Step 2. If the grievance is not resolved to the detainee's satisfaction, the detainee may submit the grievance to the Assistant Jail Superintendent by summarizing the grievance in writing within forty eight (48) hours through the on duty shift supervisor. The grievance must be submitted to the Jail Superintendent within 3 days (not including weekends and holidays) of the decision of the Assistant Superintendent. The Jail Superintendent will review the response(s) and approve/disapprove them; if he disapproves them, he will take the necessary action to revise the previous response(s) according to the St. Clair County Jail Policies and Procedure Manual or to his professional opinion in a fair and impartial manner and return to the detainee within three (3) duty days. This shall constitute the final resolution of the grievance.

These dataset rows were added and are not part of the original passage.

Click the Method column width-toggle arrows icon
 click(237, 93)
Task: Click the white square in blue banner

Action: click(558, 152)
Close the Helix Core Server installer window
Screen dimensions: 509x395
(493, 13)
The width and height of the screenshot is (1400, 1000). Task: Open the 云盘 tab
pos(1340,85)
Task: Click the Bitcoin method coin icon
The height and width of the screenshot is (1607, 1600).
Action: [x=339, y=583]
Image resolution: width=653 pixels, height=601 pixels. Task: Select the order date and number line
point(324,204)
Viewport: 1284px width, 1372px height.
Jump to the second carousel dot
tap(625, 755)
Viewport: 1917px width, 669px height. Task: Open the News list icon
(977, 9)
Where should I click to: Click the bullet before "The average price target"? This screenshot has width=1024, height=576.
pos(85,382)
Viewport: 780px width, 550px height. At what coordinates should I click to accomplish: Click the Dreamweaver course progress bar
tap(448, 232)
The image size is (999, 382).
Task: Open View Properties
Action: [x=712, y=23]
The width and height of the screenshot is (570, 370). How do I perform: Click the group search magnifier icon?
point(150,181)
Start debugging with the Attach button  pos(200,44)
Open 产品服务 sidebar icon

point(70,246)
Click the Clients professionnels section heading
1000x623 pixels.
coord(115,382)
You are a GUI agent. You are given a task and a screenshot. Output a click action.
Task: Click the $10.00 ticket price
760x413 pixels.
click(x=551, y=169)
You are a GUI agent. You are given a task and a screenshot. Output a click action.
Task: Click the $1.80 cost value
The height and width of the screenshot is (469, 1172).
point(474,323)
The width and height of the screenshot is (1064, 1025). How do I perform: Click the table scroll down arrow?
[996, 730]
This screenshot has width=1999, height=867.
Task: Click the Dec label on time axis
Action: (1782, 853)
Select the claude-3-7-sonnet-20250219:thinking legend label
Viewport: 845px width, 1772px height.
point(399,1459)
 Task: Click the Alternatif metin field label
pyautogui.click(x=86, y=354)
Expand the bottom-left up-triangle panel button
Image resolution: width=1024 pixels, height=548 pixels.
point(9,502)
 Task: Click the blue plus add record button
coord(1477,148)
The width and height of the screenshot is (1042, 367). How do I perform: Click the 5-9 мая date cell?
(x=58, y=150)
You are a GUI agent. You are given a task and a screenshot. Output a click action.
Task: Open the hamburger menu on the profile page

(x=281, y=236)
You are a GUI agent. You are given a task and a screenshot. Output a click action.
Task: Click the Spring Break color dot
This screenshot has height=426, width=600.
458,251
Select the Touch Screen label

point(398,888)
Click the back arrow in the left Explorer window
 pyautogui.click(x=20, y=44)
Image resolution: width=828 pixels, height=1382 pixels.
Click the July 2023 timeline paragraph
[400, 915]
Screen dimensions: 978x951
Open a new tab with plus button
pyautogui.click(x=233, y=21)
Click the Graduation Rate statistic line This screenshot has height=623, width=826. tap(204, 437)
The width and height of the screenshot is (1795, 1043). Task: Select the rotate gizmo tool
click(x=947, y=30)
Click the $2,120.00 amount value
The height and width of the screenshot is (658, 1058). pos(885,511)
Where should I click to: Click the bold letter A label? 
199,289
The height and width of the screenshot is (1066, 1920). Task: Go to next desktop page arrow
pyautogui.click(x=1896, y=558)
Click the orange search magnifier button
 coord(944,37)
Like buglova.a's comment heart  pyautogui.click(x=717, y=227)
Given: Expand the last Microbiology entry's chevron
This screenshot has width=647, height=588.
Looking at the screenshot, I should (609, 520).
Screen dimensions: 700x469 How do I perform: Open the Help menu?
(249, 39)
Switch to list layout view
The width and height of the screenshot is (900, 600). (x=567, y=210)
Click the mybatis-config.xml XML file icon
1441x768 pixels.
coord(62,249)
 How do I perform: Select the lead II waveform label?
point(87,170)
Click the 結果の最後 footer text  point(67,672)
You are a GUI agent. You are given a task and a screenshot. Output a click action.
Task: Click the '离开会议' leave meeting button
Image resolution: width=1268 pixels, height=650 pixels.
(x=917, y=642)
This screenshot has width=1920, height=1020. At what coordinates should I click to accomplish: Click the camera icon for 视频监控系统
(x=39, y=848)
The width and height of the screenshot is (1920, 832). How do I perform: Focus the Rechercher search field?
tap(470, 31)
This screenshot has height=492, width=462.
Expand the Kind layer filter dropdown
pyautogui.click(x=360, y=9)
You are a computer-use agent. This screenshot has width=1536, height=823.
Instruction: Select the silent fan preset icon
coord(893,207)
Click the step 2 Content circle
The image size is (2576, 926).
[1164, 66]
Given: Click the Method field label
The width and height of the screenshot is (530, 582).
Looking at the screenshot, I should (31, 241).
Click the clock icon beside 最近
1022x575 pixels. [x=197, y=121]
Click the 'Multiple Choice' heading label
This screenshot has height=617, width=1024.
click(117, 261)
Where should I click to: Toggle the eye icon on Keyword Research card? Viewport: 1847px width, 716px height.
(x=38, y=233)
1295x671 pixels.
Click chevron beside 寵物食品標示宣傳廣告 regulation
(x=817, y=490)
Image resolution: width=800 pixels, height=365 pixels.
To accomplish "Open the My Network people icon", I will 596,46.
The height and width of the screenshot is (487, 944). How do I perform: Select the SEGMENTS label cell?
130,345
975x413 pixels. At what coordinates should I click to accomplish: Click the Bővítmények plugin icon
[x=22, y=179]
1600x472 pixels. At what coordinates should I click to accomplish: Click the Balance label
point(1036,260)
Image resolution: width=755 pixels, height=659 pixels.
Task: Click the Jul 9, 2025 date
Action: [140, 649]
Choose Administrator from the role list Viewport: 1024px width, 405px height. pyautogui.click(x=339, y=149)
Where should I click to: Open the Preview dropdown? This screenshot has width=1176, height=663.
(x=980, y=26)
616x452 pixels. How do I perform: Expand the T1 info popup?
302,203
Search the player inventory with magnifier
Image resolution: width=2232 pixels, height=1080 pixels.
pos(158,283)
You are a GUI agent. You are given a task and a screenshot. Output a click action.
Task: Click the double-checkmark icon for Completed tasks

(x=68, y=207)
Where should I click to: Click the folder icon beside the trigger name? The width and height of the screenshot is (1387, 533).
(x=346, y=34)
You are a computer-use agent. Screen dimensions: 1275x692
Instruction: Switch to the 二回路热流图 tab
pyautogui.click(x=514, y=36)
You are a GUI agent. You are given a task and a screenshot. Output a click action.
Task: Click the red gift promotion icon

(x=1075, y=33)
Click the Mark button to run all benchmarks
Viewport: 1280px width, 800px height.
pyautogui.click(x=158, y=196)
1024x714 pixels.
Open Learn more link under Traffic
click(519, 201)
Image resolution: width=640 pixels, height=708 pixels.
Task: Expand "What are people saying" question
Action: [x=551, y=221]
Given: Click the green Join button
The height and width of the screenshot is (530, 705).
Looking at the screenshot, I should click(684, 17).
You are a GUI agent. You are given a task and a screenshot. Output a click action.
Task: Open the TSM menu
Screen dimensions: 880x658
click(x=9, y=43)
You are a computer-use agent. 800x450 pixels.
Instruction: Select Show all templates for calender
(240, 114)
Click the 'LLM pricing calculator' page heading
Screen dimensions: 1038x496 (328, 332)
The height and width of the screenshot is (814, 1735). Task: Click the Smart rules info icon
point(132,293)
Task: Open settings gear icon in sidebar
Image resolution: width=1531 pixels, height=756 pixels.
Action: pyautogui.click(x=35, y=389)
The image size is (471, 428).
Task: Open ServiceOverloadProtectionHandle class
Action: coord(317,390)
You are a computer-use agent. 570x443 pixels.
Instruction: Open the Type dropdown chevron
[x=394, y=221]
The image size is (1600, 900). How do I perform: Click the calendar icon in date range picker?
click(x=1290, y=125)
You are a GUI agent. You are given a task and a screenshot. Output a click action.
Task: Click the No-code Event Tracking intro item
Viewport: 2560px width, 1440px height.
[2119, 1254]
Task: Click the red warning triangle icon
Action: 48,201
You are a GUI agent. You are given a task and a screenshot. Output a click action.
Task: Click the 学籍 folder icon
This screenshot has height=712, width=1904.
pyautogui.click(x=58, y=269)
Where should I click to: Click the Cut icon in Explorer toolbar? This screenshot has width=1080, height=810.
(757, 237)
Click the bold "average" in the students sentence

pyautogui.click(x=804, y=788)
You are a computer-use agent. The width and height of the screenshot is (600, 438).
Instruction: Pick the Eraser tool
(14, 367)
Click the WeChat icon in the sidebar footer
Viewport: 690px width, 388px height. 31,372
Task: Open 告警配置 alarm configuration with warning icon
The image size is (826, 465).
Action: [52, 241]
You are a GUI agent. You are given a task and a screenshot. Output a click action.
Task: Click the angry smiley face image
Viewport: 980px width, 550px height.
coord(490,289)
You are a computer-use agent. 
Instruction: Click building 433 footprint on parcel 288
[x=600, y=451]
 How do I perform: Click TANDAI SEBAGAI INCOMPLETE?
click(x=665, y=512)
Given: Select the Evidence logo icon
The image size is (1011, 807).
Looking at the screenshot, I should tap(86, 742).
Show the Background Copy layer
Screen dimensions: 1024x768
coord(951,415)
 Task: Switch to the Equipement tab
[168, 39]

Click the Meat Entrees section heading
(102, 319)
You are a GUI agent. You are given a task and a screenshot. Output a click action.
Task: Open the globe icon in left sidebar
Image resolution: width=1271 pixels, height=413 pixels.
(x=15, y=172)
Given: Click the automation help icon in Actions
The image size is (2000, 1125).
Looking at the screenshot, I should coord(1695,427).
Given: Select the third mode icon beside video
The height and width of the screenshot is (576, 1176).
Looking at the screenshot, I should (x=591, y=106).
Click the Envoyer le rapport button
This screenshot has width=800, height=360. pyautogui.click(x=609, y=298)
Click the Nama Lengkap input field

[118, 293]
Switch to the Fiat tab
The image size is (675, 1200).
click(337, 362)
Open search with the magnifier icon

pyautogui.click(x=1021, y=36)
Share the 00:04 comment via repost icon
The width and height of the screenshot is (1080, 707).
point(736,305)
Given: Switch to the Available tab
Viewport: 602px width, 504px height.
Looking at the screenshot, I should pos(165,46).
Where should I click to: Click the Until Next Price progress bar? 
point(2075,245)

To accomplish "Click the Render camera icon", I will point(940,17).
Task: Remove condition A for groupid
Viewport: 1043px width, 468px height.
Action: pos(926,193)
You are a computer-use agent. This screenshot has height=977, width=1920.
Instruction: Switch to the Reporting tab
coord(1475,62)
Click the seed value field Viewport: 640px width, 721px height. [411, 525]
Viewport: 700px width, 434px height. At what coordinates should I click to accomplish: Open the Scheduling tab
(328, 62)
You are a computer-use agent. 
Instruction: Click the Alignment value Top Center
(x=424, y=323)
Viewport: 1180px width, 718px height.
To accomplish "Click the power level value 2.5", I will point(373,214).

Note: Detainee Grievance Forms can be obtained from any supervisor or correctional officer. The Dress-Out Officer is responsible for briefing the grievance procedure to detainees prior to them being assigned to their respective housing units. A Captains [ sic ] request must be submitted prior to the grievance procedure. If no response is received within 15 calendar days, then the jail Superintendent needs to be notified.
The Detainee Rules and Regulations Handbook does not provide any further information regarding the grievance process.
The Defendants' Motion to Dismiss states that the three Plaintiffs did not exhaust the grievance process. Attached to the Motion are affidavits from Phillip McLaurin and Thomas Trice, the St. Clair County Jail Superintendent and Assistant Superintendent, respectively. The affidavits state that there is no record of the Plaintiffs filing any grievances. There is a record of Plaintiff Williams filing a single Captain's Request but it was unrelated to the present case.
At the Pavey hearing the Plaintiffs admitted that they did not complete the St. Clair County Jail administrative remedies process. However the Plaintiffs each provided a credible explanation of how the jail staff made the grievance process unavailable. The Plaintiffs stated that they each filed Captain's Requests on multiple occasions. After filing the Captain's Request one of two events would occur; either the Plaintiff would not receive a response at all or a staff member would approach the Plaintiff and provide an oral response (with no documentation returned). Because the Plaintiffs had not received an official response to the Captain's Request, the Plaintiffs would be "stuck" at the Captain's Request stage of the process. Furthermore, the jail staff members would not provide the Plaintiffs with the formal grievance forms when asked. The Plaintiffs did remark that on occasion they were able to voice their concerns to the Jail Superintendent, but the Superintendent would also provide a simple oral response. In sum, the Plaintiffs attempted to exhaust the St. Clair County Jail administrative remedies process but the procedure was not made available to them. The PLRA does not require the Plaintiffs to exhaust an administrative remedies process that is not available. Dole, 438 F.3d at 809. The Defendants' Motion to Dismiss should be denied.
The Plaintiffs attempted to exhaust administrative remedies at the St. Clair County Jail but the administrative remedies process was not made available to them. The Defendants' Motion to Dismiss for Failure to Exhaust Administrative Remedies should therefore be denied.